When Judge Harry Storm retired from the Montgomery County Circuit Court, some might have hoped that it would mark the end of an era of injustice. But instead, it’s clear his retirement was nothing more than a career change — not a transformation. Judge Storm didn’t leave the broken system behind. He simply stepped into a more lucrative seat within it, joining the booming private industry of Alternative Dispute Resolution (ADR) — a system that profits handsomely off the destruction and desperation of families.

And make no mistake: he’s not just feeding the broken machine.
He’s feeding from it now.

ADR: The Perfect Scam Disguised as “Justice”

In New Jersey and many other states, retired judges working in ADR roles can pocket $800 per case. Given that cases often settle within 20-30 minutes, a single “retirement” day of cranking through family destruction assembly-line style can yield $8,000 to $16,000 a day.

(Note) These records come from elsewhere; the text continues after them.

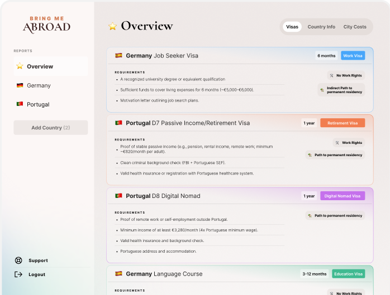Click the flag on Job Seeker Visa card
Viewport: 390px width, 295px height.
click(x=118, y=56)
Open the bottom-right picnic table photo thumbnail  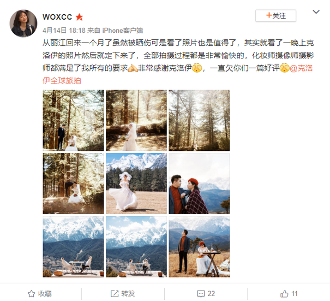tap(199, 246)
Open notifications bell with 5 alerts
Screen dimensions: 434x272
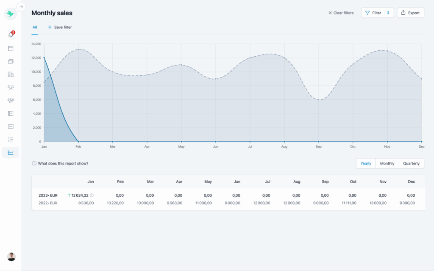click(x=11, y=35)
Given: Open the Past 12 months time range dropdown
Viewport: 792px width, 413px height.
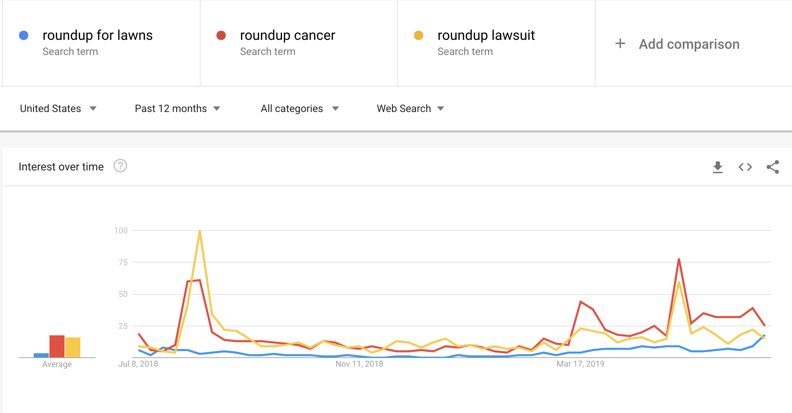Looking at the screenshot, I should [177, 109].
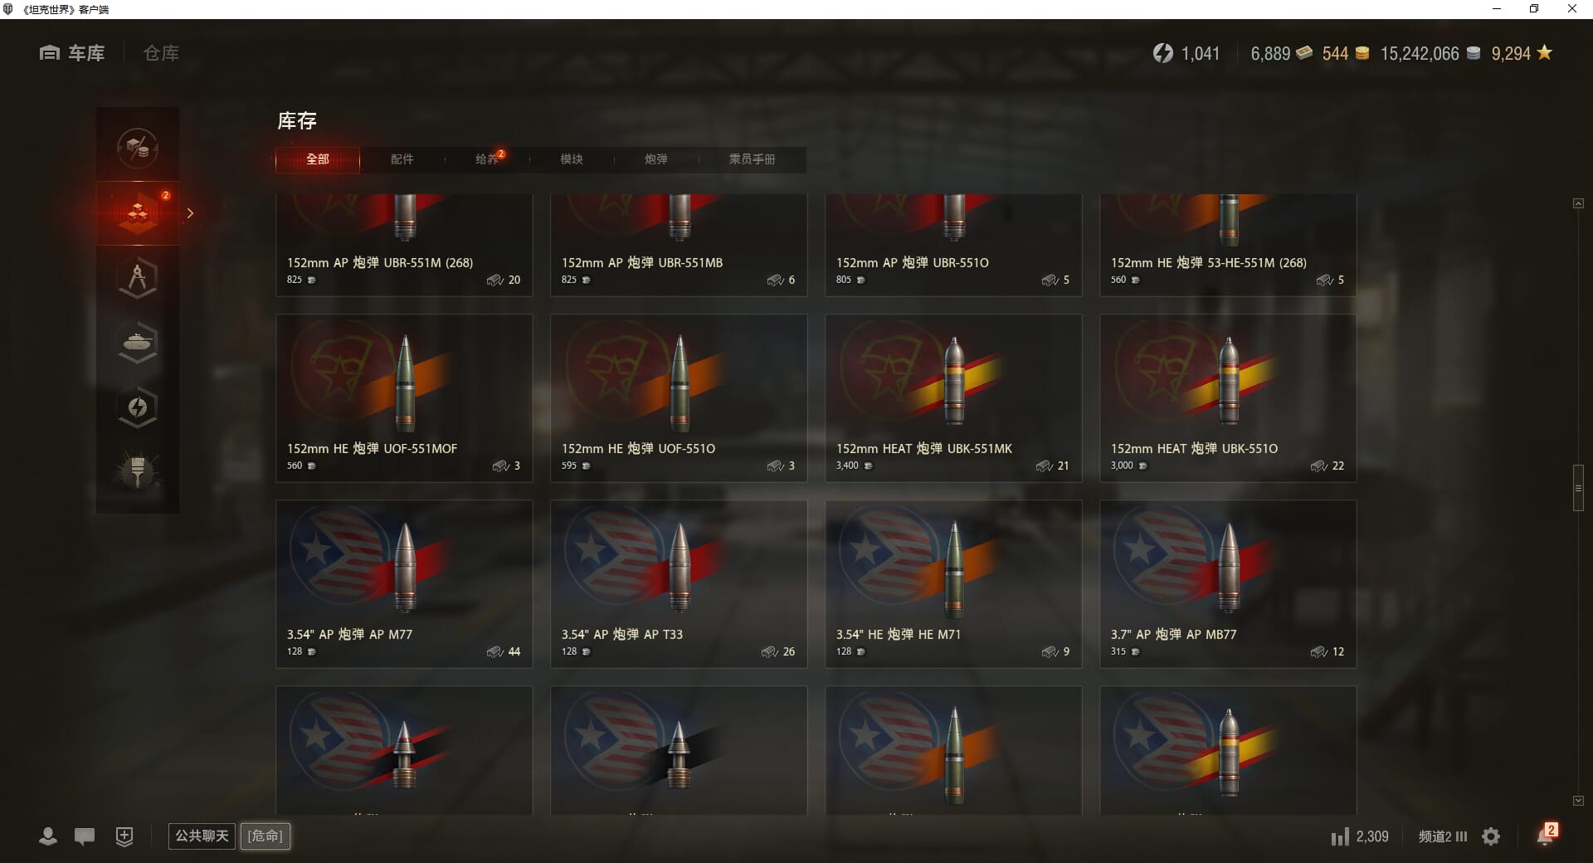The image size is (1593, 863).
Task: Open the top sidebar offers icon
Action: pos(138,149)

Imagine “retiring” into a gig where you work one day per week — and still rake in $500,000 to $800,000 a year. Add judicial pensions, attorney retirement accounts, investments, and you have a caste of former public servants who now work primarily to enrich themselves at the direct expense of broken families.

Families desperate for relief are herded into ADR by courts that increasingly prefer “alternative” settlements over real trials — not because it’s better for the children or fairer for the parents — but because it’s cheaper, faster, and infinitely more profitable. The pain, trauma, and injustice created by this system are just collateral damage.

Administrative Courts: An Old Game Played on New Victims

Family court in America is not a real court in the constitutional sense.
It operates as an administrative tribunal, much like the bureaucratic systems created by 20th-century progressive movements — and yes, heavily modeled on European (and particularly German) administrative law structures. Under this system:

  • Due process is optional.
  • Evidence rules are flexible at best, irrelevant at worst.
  • Constitutional rights can be ignored, restricted, or conditioned on compliance with arbitrary “services” and “reunification plans.”
  • Profit and efficiency are the real goals — not justice.

As one commenter rightly pointed out, the administrative state was perfected by some of history’s most notorious regimes. It’s a system built on surveillance, control, and elimination of rights, with no need for a jury or a real trial. If they don’t like you, they simply process you out of existence.

And families today are processed exactly the same way.

A Glimmer of Hope: The Supreme Court Steps In

In a major decision last year (Loper Bright Enterprises v. Raimondo and Relentless, Inc. v. Dept. of Commerce), the U.S. Supreme Court struck a major blow to the administrative state by gutting the infamous “Chevron Deference,” which had given administrative agencies wide latitude to interpret and enforce their own powers without real judicial oversight.

The Court ruled that due process was not being followed and that administrative agencies could no longer act as judge, jury, and executioner. Enforcement powers must now be tied back to actual courts — real courts — with constitutional protections intact.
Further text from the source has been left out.